About this exercise - Only one stretch of the records below should be repeated. It starts with the line containing "O nama [tab] (751, 1179)" and goes on through the line containing "[Liga prvaka na TV Arena Sport: Real", exactly as written.

[Dataset entries]
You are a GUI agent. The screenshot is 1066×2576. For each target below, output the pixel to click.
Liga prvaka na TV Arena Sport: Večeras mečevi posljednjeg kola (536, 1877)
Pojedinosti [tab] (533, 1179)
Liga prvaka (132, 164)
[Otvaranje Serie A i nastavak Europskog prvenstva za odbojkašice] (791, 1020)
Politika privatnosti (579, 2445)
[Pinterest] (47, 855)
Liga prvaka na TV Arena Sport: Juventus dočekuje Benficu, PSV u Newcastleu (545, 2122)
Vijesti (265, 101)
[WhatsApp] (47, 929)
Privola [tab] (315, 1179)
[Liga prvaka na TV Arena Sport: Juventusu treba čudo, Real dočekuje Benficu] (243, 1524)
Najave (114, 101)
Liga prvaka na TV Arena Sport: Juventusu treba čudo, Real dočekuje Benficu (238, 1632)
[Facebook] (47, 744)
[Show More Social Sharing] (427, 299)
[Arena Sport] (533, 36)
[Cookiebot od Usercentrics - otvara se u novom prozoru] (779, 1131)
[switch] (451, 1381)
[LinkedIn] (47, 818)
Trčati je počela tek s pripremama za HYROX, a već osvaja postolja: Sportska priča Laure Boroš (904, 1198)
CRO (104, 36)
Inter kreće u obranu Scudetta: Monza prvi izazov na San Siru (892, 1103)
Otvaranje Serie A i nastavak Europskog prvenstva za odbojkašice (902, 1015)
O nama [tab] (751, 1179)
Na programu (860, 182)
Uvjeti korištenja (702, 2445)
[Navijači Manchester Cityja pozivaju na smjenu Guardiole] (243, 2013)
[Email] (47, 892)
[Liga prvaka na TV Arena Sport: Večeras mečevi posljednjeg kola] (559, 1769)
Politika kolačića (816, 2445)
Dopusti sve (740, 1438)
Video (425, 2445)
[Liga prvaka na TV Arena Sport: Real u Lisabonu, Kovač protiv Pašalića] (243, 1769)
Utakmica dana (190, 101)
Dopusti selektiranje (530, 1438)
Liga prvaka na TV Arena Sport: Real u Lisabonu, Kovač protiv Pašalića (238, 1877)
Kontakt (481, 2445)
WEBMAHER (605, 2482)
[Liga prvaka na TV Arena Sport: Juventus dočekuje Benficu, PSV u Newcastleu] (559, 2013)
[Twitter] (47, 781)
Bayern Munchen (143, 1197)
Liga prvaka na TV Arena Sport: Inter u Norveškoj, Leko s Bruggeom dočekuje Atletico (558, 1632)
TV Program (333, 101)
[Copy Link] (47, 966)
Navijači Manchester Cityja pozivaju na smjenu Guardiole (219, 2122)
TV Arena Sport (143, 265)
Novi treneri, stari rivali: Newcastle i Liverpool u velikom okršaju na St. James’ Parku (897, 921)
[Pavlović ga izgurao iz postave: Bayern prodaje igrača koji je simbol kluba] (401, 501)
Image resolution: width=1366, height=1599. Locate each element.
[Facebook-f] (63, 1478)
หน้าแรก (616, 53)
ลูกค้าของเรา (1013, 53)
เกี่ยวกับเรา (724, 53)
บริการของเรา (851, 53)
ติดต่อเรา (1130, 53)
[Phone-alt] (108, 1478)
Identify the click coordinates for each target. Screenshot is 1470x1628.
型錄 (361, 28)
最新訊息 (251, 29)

Task response -
O nama [tab] (751, 1179)
Na programu (860, 182)
Uvjeti korištenja (702, 2445)
[Navijači Manchester Cityja pozivaju na smjenu Guardiole] (243, 2013)
[Email] (47, 892)
[Liga prvaka na TV Arena Sport: Večeras mečevi posljednjeg kola] (559, 1769)
Politika kolačića (816, 2445)
Dopusti sve (740, 1438)
Video (425, 2445)
[Liga prvaka na TV Arena Sport: Real u Lisabonu, Kovač protiv Pašalića] (243, 1769)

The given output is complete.